The lawsuit, filed in January in a Salt Lake City U.S. District Court, challenges the proper role of administrative agencies– such as the Bureau of Alcohol, Tobacco, Firearms and Explosives– and whether their regulations on the bump stock may contradict a law passed by Congress, specifically the definition of a “machine gun” as set by lawmakers in 1934 and 1968. The case argues that ATF essentially rewrote the definition as set out by previous laws, something that was not in the agency’s power to do. – Guns.com
The result of the ATF inclusion of bump stocks as machine guns essentially, at President Trump’s behest, expanding the definitions provided by the National Firearms Act and the Gun Control Act without the laws being amended by congress is allowing a federal agency the license to rewrite a law once passed.
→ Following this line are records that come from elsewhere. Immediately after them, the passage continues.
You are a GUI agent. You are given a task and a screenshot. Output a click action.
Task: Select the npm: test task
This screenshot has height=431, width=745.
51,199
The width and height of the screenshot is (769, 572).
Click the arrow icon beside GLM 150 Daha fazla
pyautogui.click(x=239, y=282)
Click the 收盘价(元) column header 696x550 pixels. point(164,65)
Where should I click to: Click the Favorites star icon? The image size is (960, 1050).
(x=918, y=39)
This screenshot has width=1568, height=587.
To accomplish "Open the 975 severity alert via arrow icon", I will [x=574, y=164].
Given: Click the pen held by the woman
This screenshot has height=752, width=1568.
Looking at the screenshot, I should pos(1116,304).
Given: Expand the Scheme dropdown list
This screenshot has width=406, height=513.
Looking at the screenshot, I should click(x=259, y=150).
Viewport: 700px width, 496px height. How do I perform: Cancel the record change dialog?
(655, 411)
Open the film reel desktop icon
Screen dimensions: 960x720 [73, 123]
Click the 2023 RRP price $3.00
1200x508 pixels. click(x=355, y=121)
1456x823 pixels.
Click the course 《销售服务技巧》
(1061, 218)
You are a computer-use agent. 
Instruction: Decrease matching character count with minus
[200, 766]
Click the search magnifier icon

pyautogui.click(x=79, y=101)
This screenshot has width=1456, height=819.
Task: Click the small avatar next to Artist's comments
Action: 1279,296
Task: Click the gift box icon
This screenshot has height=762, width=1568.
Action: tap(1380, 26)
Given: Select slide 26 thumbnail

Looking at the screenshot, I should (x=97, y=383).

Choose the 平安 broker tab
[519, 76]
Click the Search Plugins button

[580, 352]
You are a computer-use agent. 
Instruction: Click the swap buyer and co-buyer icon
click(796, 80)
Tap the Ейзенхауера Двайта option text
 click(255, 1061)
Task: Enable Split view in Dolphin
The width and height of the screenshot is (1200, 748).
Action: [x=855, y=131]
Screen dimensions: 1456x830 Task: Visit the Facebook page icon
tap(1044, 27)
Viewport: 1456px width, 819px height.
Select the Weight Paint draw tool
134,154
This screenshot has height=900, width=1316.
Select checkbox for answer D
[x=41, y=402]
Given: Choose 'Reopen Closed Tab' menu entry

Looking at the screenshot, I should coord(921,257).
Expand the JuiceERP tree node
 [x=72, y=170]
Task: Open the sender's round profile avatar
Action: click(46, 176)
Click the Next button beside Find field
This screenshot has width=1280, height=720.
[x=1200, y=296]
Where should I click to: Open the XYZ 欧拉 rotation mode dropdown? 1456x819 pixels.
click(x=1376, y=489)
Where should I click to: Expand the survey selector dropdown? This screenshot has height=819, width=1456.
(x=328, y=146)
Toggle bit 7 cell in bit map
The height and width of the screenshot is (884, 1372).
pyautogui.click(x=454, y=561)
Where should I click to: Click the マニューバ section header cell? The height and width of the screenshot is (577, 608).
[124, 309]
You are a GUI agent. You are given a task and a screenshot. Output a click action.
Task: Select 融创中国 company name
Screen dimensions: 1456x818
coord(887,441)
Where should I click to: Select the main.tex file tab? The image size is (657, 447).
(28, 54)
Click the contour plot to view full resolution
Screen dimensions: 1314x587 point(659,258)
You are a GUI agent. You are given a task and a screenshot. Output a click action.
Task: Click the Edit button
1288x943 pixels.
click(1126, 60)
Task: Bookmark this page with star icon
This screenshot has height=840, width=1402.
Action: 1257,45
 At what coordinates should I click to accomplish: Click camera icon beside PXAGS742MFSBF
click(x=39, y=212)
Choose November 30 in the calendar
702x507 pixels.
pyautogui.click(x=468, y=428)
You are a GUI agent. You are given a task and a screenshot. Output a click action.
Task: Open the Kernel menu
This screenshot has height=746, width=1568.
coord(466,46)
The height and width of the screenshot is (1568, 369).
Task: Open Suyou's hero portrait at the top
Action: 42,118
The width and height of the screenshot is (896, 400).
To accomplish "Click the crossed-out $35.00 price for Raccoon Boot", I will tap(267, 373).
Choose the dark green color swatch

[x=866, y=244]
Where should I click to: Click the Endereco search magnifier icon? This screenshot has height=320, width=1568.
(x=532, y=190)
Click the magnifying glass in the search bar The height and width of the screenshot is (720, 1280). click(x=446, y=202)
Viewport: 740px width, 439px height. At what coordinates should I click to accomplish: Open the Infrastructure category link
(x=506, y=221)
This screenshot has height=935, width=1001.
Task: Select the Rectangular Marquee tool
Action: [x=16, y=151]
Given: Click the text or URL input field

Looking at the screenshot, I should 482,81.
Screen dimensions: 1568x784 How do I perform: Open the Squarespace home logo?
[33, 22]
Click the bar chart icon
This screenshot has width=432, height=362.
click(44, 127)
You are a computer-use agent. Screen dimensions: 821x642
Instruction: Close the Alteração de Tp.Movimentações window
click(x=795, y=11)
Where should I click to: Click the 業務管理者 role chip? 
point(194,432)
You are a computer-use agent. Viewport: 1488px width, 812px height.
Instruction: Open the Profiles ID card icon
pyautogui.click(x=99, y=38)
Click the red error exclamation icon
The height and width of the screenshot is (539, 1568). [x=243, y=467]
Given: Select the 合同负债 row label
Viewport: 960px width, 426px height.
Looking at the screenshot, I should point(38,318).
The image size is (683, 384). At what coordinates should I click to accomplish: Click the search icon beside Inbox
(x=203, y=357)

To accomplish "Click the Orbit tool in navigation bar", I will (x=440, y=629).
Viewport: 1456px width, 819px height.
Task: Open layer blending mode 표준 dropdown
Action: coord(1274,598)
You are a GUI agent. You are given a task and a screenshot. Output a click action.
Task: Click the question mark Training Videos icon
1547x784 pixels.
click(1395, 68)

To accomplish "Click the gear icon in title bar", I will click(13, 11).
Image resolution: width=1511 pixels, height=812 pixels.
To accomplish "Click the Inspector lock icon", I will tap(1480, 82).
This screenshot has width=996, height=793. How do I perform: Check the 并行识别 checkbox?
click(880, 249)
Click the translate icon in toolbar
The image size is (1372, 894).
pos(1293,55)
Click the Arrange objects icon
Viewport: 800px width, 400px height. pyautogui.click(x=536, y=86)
While U.S. District Judge Jill N. Parrish, a 2015 appointment by President Obama, turned away Aposhian’s request for an injunction on Wednesday, saying his case has “not shown a likelihood of success,” NCLA filed an emergency request to the 10th Circuit who granted the injunction. Both sides have until March 29 to file a further response with the court.
“The Court’s decision to stay the bump stock rule is an important recognition of the high stakes in this case,” noted NCLA. “While the order is limited, the Court recognizes that Mr. Aposhian has raised a substantial basis to question the rule’s validity.”